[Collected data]
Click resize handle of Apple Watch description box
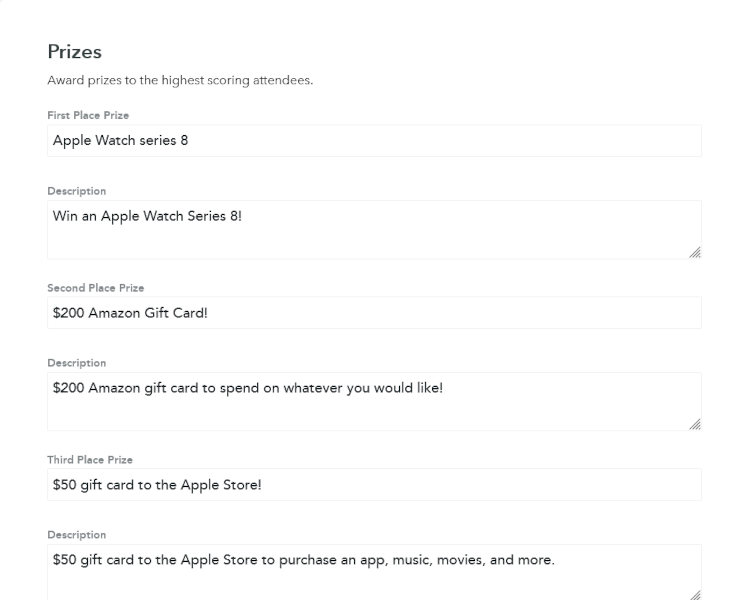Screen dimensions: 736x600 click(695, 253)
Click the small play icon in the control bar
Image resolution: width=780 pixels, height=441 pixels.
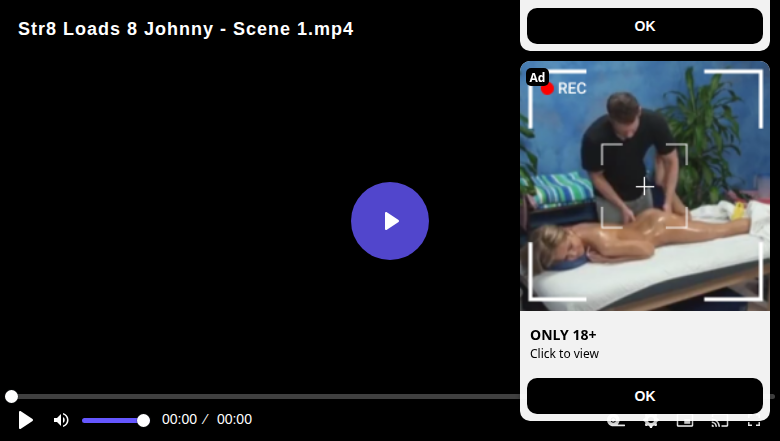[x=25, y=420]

* WHAT TO DO
Any picture found in the data is to be skipped while the rest is copied exactly.

* ANSWER BOX
Click resize handle of Apple Watch description box
Screen dimensions: 736x600 click(695, 253)
Click the small play icon in the control bar
Image resolution: width=780 pixels, height=441 pixels.
[x=25, y=420]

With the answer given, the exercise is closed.